According to the latest scientific research based on the results of eye tracking technology, men gaze first at a female's body parts, with her breasts getting a little more attention that the rest. However, we cannot be too upset by the news, as the result also showed women do the very same.
The study proves that men stare at a woman's breasts longer than any other body part, which isn't exactly the biggest revelation in the world, we already knew that.
ABC News reports the research was carried out by using Photoshop to digitally manipulate the bodies of 10 female students, who were all dressed in white tank tops and blue jeans. Sixty five participants (29 women and 36 men), watched the altered images flash across a computer screen while they each had their eye movements tracked.
Each person saw the same woman with her body shape altered three times.
1. Larger breasts and lower waist-to-hip-ratio.
2. Average breasts and average waist-to-hip-ratio.
3. Smaller breasts and higher waist-to-hip-ratio.
Through the use of eye tracking technology the study confirmed that women check out other women just as much as men.
Psychologist Sarah Gervals from the University of Nebraska-Lincoln published the research in the new journal titled, Sex Roles.
In the journal Gervals details the growing concern among human behaviourists regarding 'objectification' - the inclination to treat members of the opposite sex as objects rather than living personalities.

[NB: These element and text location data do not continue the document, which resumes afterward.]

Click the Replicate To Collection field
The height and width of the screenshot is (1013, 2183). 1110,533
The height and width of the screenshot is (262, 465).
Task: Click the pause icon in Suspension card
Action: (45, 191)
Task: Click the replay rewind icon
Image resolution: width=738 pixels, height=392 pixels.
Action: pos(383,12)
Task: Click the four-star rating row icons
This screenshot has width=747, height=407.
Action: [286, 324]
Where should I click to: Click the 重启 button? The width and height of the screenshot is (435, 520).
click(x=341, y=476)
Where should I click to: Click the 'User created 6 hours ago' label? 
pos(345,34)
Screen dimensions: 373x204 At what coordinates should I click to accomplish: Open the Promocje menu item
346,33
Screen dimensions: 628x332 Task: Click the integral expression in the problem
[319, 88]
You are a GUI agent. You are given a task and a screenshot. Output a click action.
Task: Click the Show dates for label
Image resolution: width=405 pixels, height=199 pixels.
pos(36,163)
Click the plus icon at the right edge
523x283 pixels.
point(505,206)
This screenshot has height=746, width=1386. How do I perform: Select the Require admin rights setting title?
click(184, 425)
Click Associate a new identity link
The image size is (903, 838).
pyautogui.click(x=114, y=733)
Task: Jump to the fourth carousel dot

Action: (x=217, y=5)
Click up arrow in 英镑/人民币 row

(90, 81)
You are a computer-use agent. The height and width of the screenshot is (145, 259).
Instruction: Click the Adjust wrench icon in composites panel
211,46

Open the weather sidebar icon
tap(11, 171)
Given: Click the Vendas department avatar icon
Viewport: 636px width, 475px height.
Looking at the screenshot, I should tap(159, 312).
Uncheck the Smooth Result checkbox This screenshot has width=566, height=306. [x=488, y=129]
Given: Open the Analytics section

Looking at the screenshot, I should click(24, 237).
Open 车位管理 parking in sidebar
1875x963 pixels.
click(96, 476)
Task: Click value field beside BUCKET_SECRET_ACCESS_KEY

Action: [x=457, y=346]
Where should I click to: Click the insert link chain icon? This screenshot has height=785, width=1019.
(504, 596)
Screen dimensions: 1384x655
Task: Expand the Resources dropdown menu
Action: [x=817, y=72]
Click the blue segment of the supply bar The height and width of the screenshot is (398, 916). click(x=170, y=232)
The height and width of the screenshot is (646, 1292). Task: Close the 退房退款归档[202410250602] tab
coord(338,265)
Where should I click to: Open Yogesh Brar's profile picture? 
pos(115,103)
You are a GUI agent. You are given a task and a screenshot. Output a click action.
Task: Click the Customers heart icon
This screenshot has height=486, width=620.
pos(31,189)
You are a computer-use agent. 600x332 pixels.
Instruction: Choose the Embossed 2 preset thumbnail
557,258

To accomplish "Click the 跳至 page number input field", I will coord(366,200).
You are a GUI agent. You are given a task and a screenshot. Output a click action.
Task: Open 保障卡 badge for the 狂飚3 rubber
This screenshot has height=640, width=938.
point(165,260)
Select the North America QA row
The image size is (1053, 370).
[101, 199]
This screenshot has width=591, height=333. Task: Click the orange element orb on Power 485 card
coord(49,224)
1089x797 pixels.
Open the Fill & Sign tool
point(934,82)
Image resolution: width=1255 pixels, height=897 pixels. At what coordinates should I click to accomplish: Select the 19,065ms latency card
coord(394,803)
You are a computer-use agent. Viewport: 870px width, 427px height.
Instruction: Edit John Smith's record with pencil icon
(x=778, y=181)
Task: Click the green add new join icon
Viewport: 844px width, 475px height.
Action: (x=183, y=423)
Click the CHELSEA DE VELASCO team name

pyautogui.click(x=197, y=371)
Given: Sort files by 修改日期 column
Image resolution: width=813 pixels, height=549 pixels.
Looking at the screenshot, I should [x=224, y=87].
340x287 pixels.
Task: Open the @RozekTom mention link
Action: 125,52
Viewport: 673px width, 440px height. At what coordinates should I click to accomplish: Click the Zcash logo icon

The study notes: "According to objectification theory, Western cultures and men treat women as if their appearance is the primary basis of their worth… women are chronically looked at and evaluated by other people to determine whether their appearance fits cultural ideals of beauty, thereby determining their overall value."
"This research contributes to a growing literature indicating that men, but also women, see women as objects."